---------- Given records ----------

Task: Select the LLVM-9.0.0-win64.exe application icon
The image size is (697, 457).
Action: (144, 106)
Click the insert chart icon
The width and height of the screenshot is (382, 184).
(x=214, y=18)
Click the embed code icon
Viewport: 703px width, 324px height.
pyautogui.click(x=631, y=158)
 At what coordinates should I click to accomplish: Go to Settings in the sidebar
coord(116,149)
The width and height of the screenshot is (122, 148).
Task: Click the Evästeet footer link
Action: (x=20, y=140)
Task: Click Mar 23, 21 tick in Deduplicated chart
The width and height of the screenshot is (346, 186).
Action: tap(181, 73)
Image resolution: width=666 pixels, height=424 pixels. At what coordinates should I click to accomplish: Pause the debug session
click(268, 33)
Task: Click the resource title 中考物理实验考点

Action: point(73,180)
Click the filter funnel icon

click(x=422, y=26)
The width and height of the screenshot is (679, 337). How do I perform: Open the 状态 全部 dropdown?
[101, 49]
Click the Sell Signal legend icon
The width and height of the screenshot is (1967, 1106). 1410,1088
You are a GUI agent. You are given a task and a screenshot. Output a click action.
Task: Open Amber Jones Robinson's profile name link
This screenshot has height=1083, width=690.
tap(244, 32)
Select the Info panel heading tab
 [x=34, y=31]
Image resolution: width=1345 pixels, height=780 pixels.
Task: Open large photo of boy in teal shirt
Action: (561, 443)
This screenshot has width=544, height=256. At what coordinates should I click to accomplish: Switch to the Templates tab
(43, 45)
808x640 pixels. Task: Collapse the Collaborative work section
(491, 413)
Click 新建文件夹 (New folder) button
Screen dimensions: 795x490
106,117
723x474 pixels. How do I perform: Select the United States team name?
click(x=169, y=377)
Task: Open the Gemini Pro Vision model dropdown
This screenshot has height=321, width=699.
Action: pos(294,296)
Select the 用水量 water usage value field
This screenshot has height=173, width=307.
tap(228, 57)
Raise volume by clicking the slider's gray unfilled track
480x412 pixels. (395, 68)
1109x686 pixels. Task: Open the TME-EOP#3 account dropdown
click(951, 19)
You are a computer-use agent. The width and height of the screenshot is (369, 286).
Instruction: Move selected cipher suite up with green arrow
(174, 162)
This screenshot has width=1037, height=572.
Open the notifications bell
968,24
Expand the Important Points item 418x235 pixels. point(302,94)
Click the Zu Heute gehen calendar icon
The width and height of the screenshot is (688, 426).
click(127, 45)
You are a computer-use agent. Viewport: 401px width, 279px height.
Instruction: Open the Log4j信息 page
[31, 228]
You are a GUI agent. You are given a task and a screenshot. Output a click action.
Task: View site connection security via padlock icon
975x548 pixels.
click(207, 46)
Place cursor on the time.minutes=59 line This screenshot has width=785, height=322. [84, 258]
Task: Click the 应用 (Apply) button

----------

Please pull out everything from the first line down to the line containing "The width and height of the screenshot is (1967, 1106).", both included, and reproduce them word for word.

Task: Select the LLVM-9.0.0-win64.exe application icon
The image size is (697, 457).
Action: (144, 106)
Click the insert chart icon
The width and height of the screenshot is (382, 184).
(x=214, y=18)
Click the embed code icon
Viewport: 703px width, 324px height.
pyautogui.click(x=631, y=158)
 At what coordinates should I click to accomplish: Go to Settings in the sidebar
coord(116,149)
The width and height of the screenshot is (122, 148).
Task: Click the Evästeet footer link
Action: (x=20, y=140)
Task: Click Mar 23, 21 tick in Deduplicated chart
The width and height of the screenshot is (346, 186).
Action: tap(181, 73)
Image resolution: width=666 pixels, height=424 pixels. At what coordinates should I click to accomplish: Pause the debug session
click(268, 33)
Task: Click the resource title 中考物理实验考点

Action: point(73,180)
Click the filter funnel icon

click(x=422, y=26)
The width and height of the screenshot is (679, 337). How do I perform: Open the 状态 全部 dropdown?
[101, 49]
Click the Sell Signal legend icon
The width and height of the screenshot is (1967, 1106). 1410,1088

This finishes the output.